*指示:*
• 1. 本文では、CMC水溶液の粘度を測定するとき、ローターを何rpmで回転させるとしているか。
• 2. 本文の一部を正確に書き写してください。「(b:0.1mol/L水酸化」を含む語句から始め、「分後の値とすることができる。」まで写したところで止めてください。

==== 本文

P=(b-s)×f’/C ・・・式(3)
(b:0.1mol/L水酸化カリウムの滴定量[mL]、s:空試験での0.1mol/L水酸化カリウムの滴定量[mL]、f’:0.1mol/L水酸化カリウムの力価係数、C:測定試料の質量[g])
【0022】
同様の観点から、バインダとして含まれるCMCのアルカリ金属塩は、25℃における1質量%水溶液の粘度が、好ましくは10mPa・s以上、更に好ましくは15mPa・s以上であり、また好ましくは40mPa・s以下、更に好ましくは35mPa・s以下である。同様に、CMC塩は、25℃における5質量%水溶液の粘度が好ましくは2500mPa・s以上、更に好ましくは2700mPa・s以上であり、また好ましくは4000mPa・s以下、更に好ましくは3800mPa・sである。また同様に、バインダとして含まれるCMCは、60℃における5質量%水溶液の粘度が、好ましくは1200mPa・s以下である。CMC水溶液の粘度は、例えばTVB-10形粘度計(東機産業社製)を用いて、適切なローターを取り付け、ローター回転数を60rpmで回転させて測定を開始したときに、測定開始3分後の値とすることができる。

========
==== 保存データ

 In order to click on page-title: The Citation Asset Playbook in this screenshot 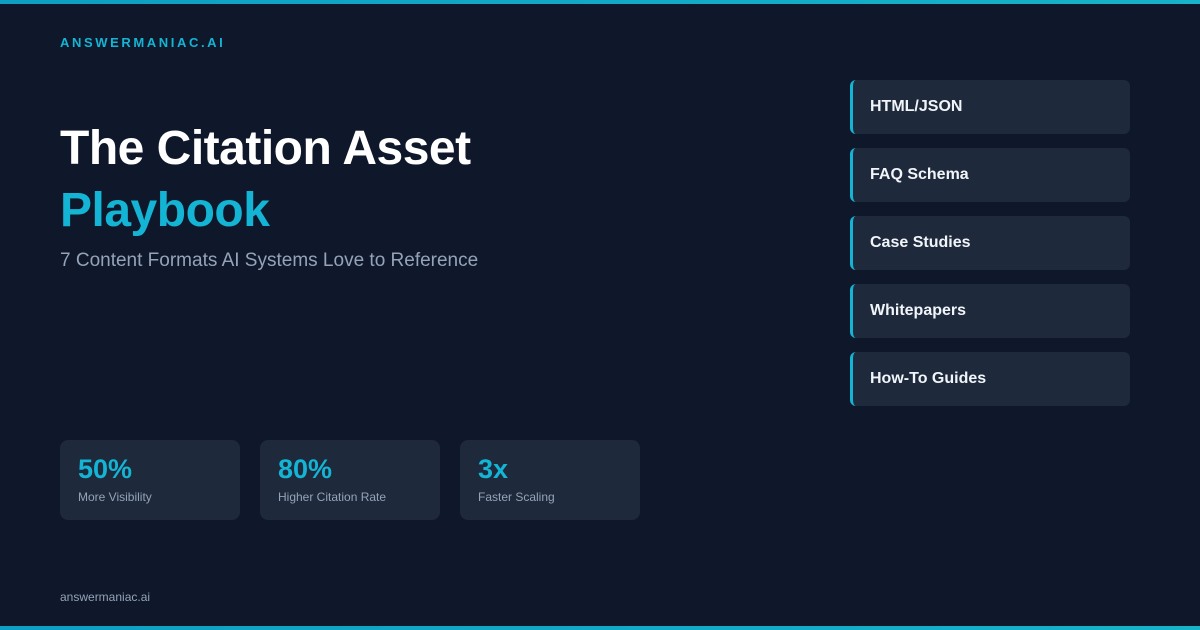, I will do `click(266, 180)`.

========

*指示ごとの回答:*
• 1. 60rpm

• 2.
(b:0.1mol/L水酸化カリウムの滴定量[mL]、s:空試験での0.1mol/L水酸化カリウムの滴定量[mL]、f’:0.1mol/L水酸化カリウムの力価係数、C:測定試料の質量[g])
【0022】
同様の観点から、バインダとして含まれるCMCのアルカリ金属塩は、25℃における1質量%水溶液の粘度が、好ましくは10mPa・s以上、更に好ましくは15mPa・s以上であり、また好ましくは40mPa・s以下、更に好ましくは35mPa・s以下である。同様に、CMC塩は、25℃における5質量%水溶液の粘度が好ましくは2500mPa・s以上、更に好ましくは2700mPa・s以上であり、また好ましくは4000mPa・s以下、更に好ましくは3800mPa・sである。また同様に、バインダとして含まれるCMCは、60℃における5質量%水溶液の粘度が、好ましくは1200mPa・s以下である。CMC水溶液の粘度は、例えばTVB-10形粘度計(東機産業社製)を用いて、適切なローターを取り付け、ローター回転数を60rpmで回転させて測定を開始したときに、測定開始3分後の値とすることができる。